L'heure du renouveau pour les personnages féminins ?
La perpétuation d’une échelle de valeur des héroïnes basée sur leur désirabilité et leur disponibilité symbolique est l’héritière d’une notion empruntée aux études cinématographiques : le male gaze. Ce concept décrit une pratique courante chez les producteurs de contenu visuel. Cette dernière consiste à adopter le point de vu d’un homme hétérosexuel en ciblant ses (supposés) centres d’intérêt. Autrement dit, le pouvoir des personnages féminins est systématiquement de nature érotique puisqu’il s’exerce avant tout sur et pour un regard masculin. Parce qu'elle banalise l’accès à des corps féminins érotisés, l’hypersexualisation contribue au climat de tension à l’intérieur des communautés de gamers en favorisant une certaine tolérance au harcèlement sexuel en ligne.
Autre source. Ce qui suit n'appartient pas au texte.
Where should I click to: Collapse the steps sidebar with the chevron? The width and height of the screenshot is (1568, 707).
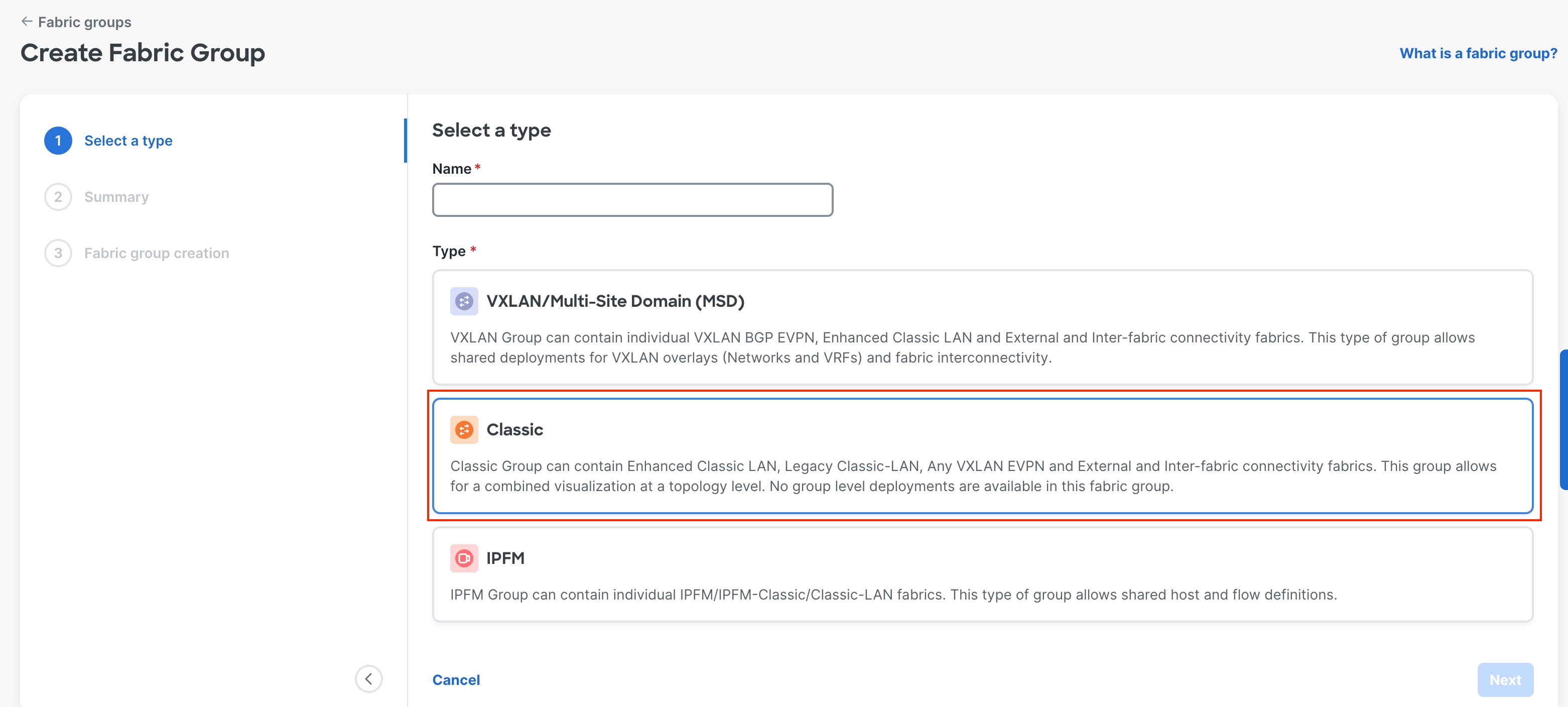point(369,678)
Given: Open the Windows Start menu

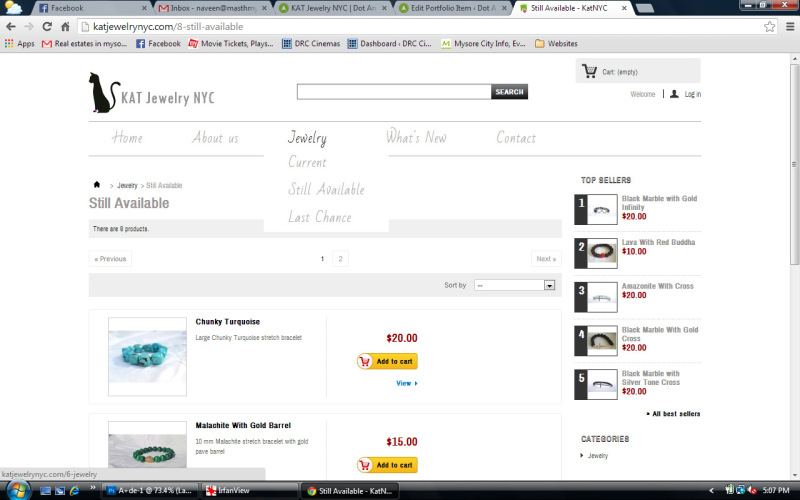Looking at the screenshot, I should tap(14, 490).
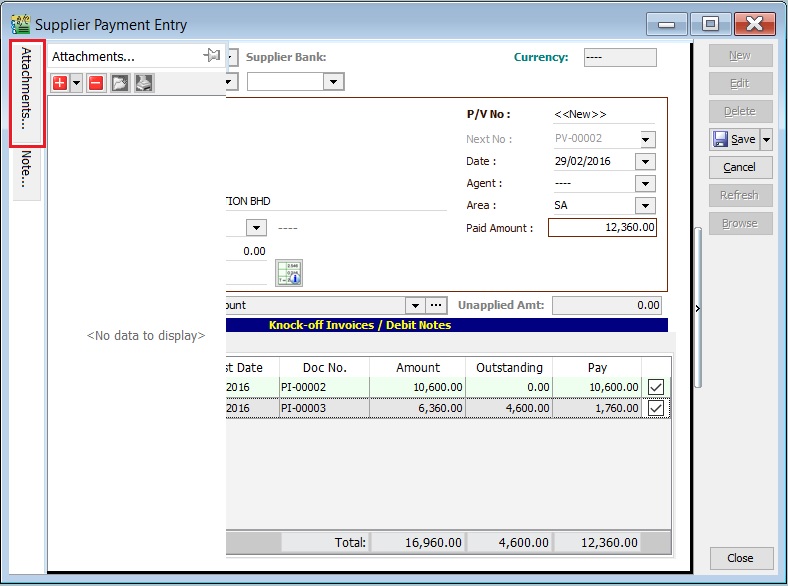Open the Save button dropdown arrow

click(x=766, y=139)
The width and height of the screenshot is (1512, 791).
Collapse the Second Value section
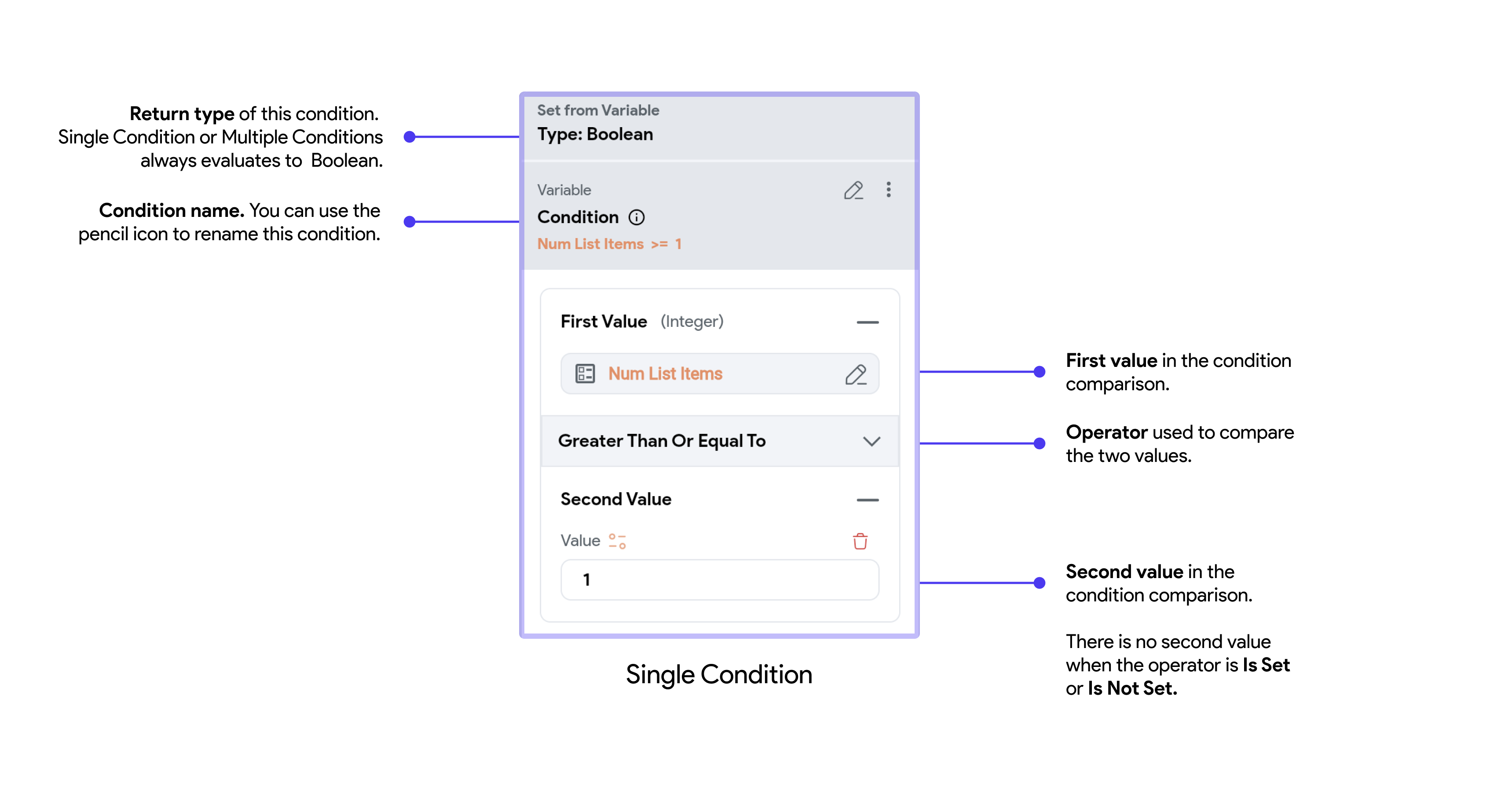click(868, 500)
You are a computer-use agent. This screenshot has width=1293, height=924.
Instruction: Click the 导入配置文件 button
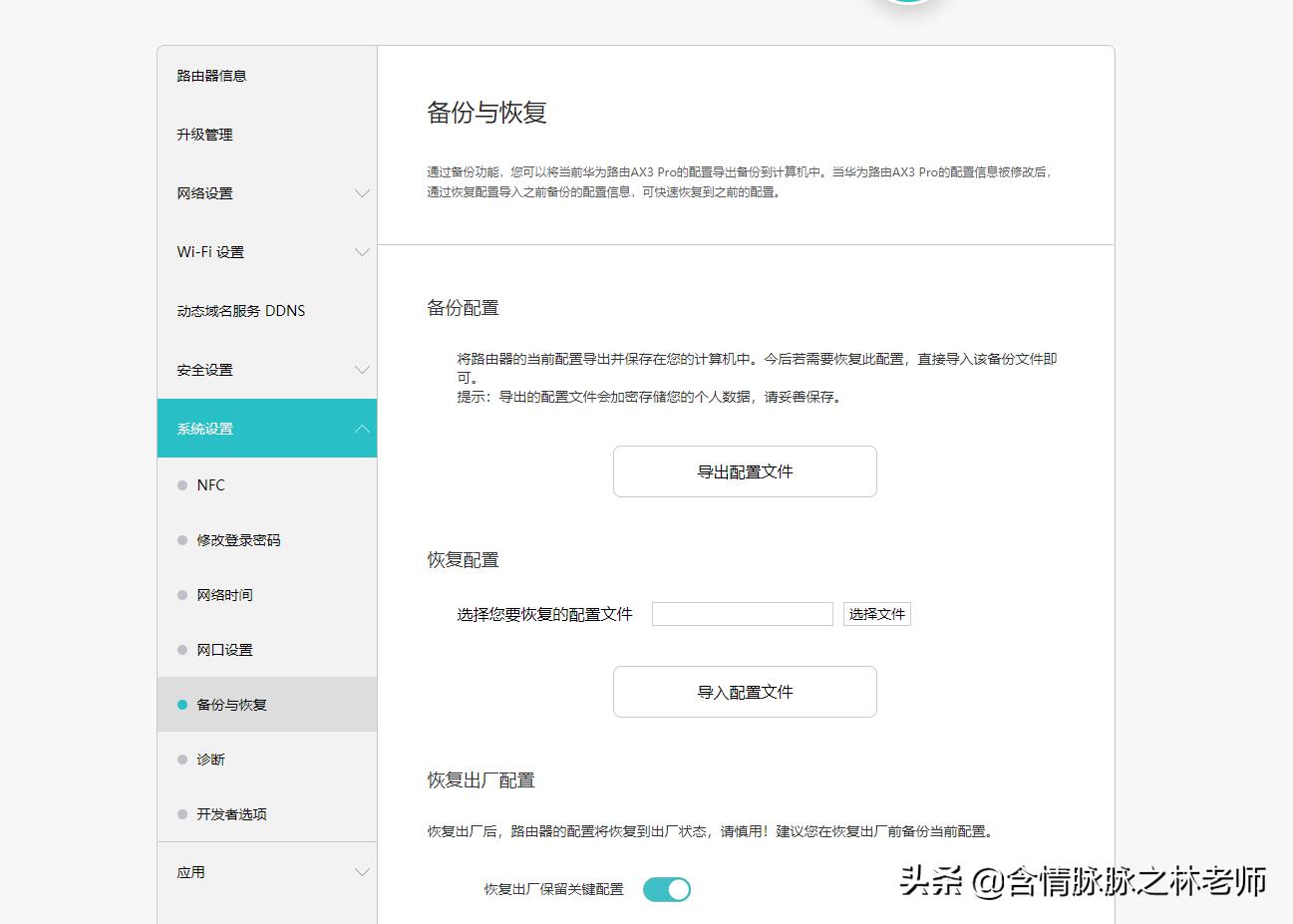745,692
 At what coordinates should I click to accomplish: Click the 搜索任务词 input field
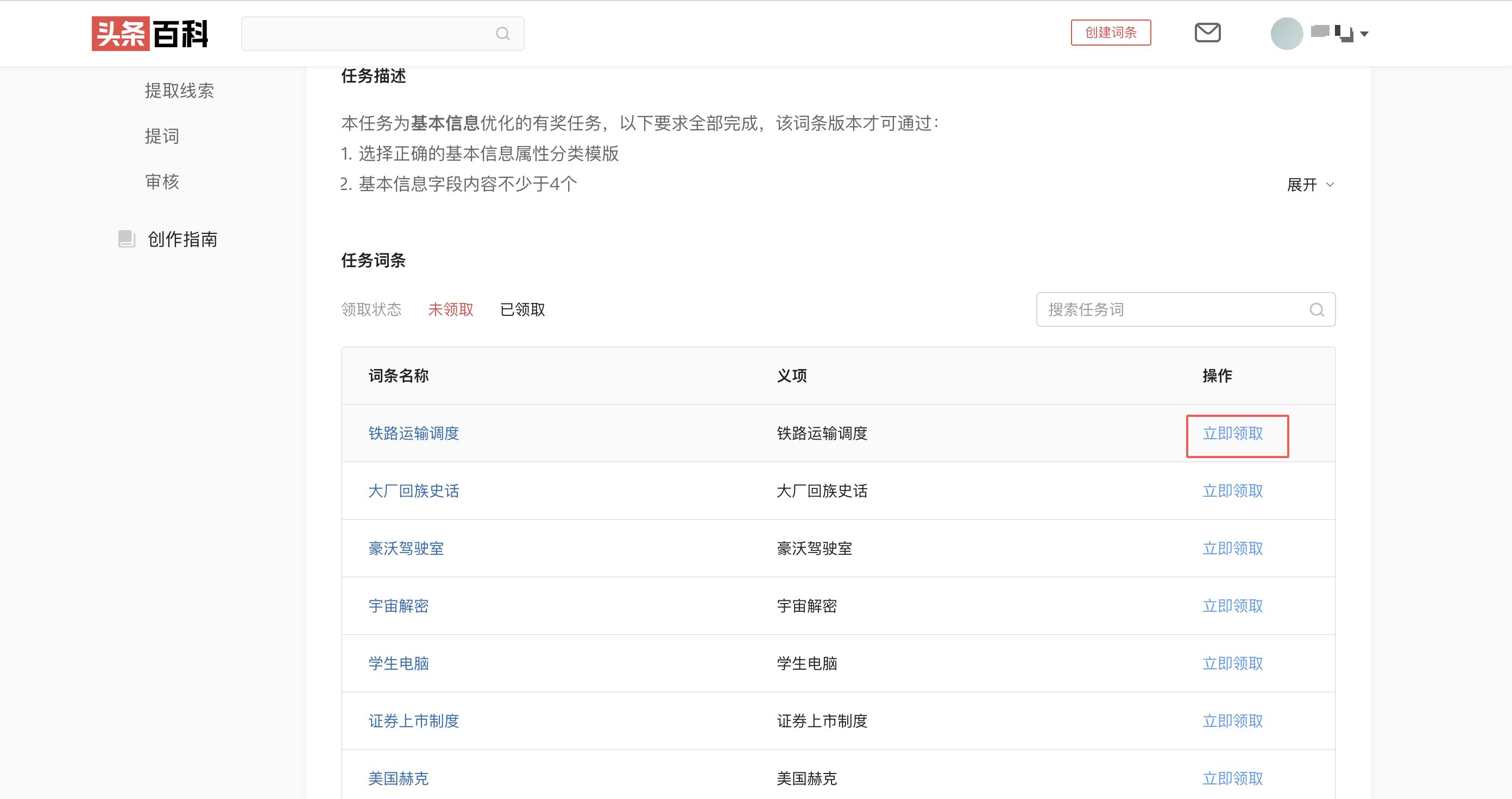[x=1144, y=309]
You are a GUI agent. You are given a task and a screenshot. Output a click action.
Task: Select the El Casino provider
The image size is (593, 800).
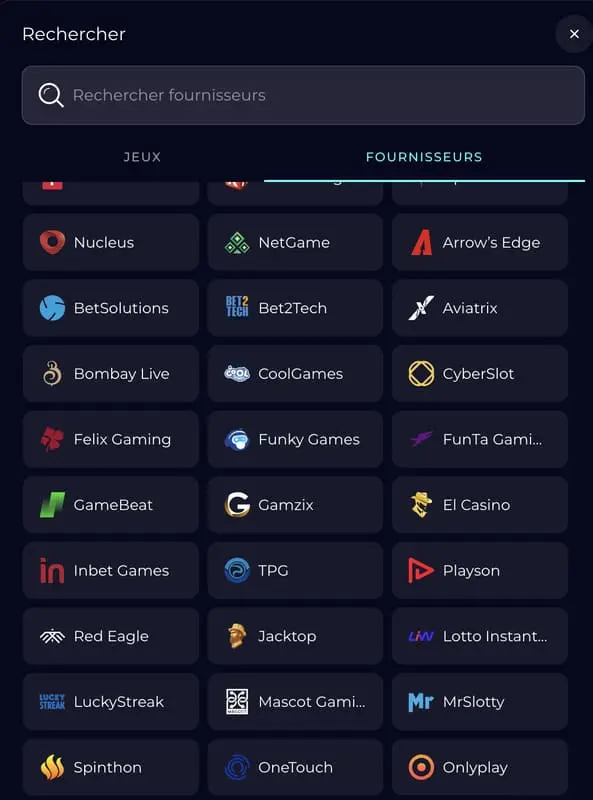click(480, 505)
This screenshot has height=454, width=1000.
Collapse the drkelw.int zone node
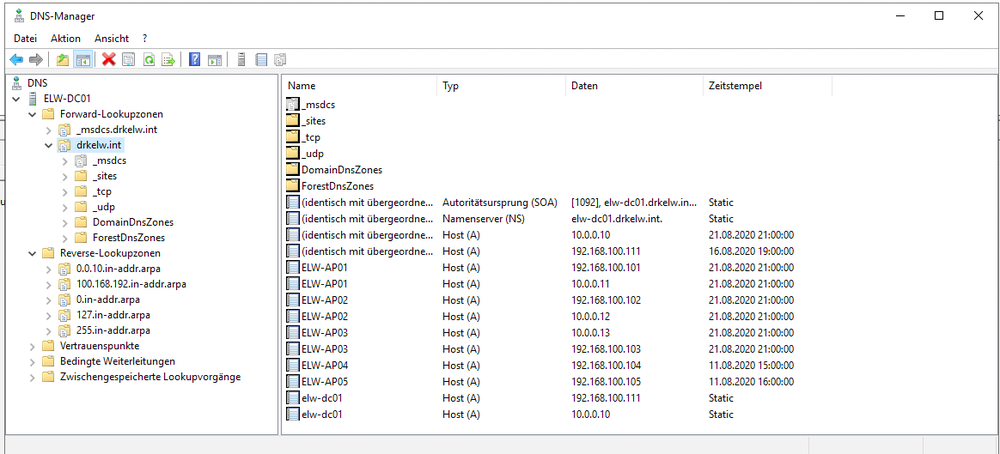tap(48, 145)
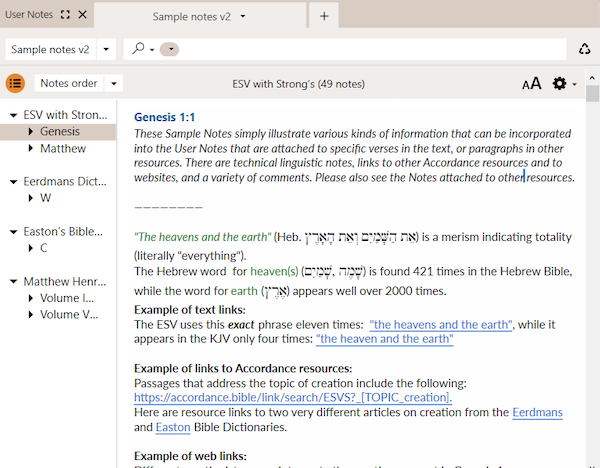600x468 pixels.
Task: Open "the heavens and the earth" link
Action: coord(440,324)
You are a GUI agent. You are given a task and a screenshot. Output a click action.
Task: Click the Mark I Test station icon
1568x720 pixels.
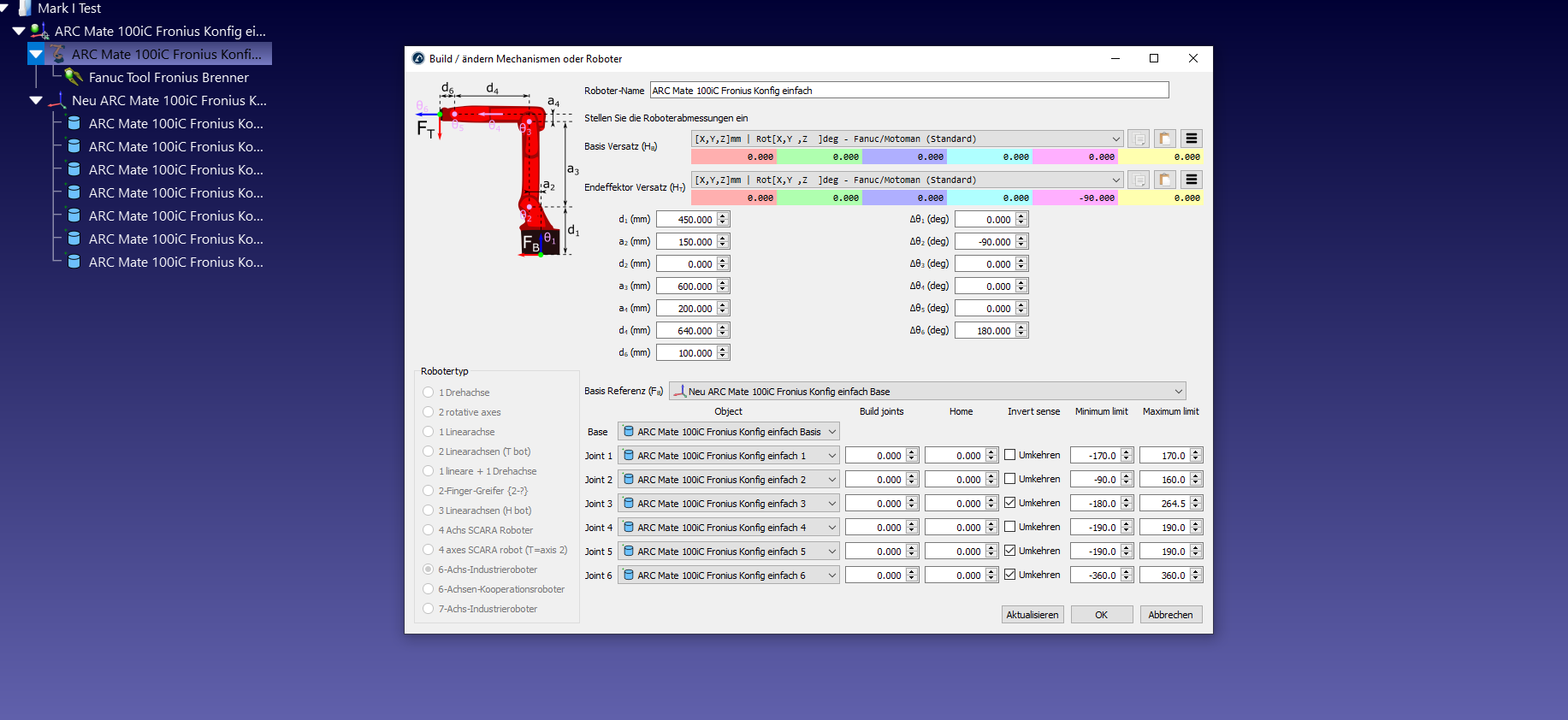pyautogui.click(x=25, y=9)
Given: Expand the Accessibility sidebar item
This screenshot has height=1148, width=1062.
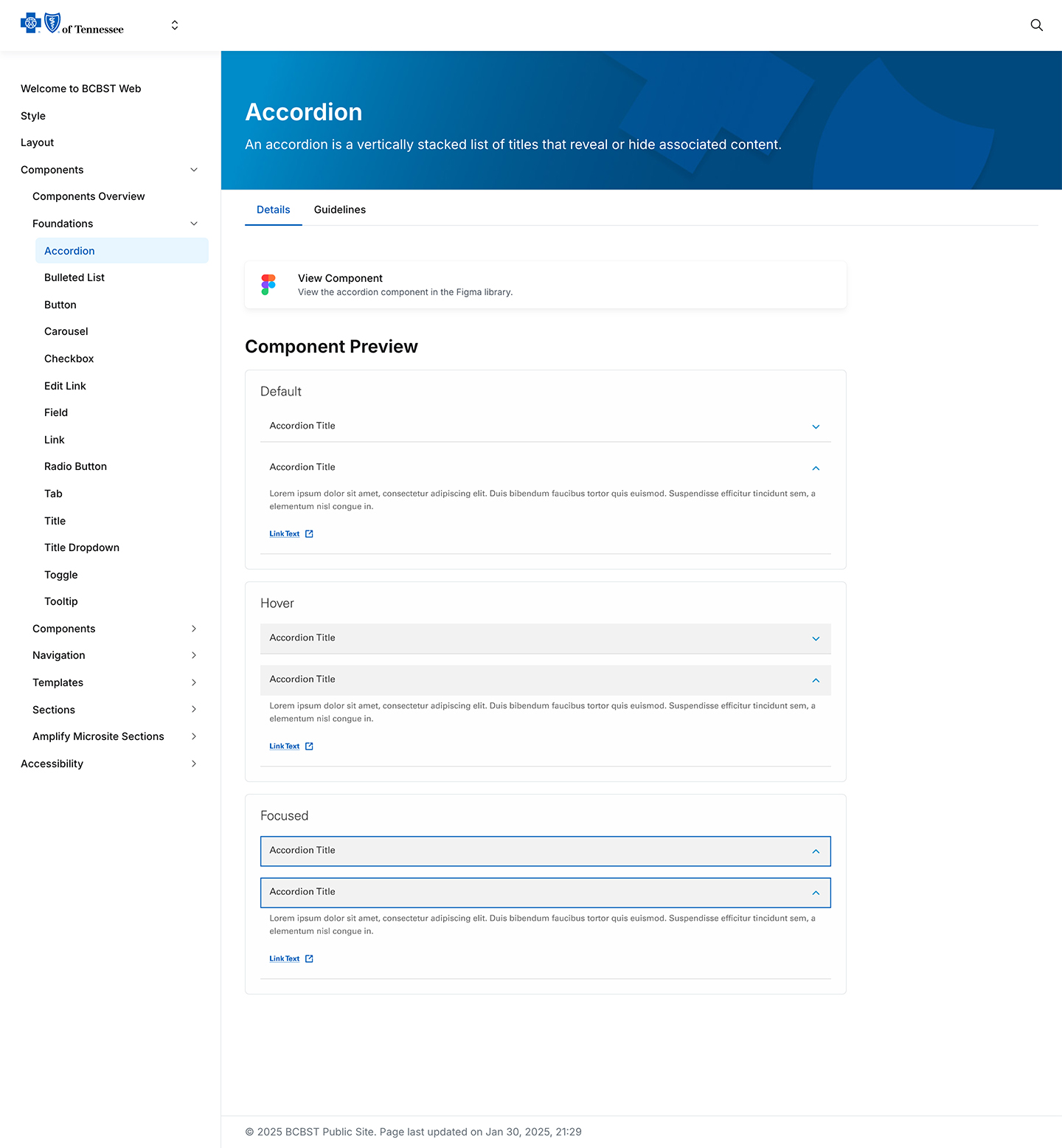Looking at the screenshot, I should pyautogui.click(x=194, y=764).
En s’adressant majoritairement à un joueur blanc, hétérosexuel et masculiniste, certains producteurs échouent à faire de leurs héroïnes des personnages stimulants pour un panel de joueurs hétérogène. En France, en 2014, près de 43% des joueurs de jeux de rôle ou d’aventure étaient des femmes. D’autres genres vidéoludiques, comme les jeux d’action ou de combat, peinent malgré tout à convaincre cette population en quête de modèles féminins qu’elle puisse reconnaître et s’approprier. Les enjeux de la représentation sont primordiaux pour les éditeurs qui entendent conquérir de nouveaux marchés et perdurer. Cela, certains studios comme Ubisoft, avec Child of light, ou Dontnod Entertainment, avec Life is Strange, l’ont bien compris. Espérons que d’autres sauront suivre ces exemples et se montrer à l’écoute de leur communauté de joueurs pour renouveler le character design de leurs personnages.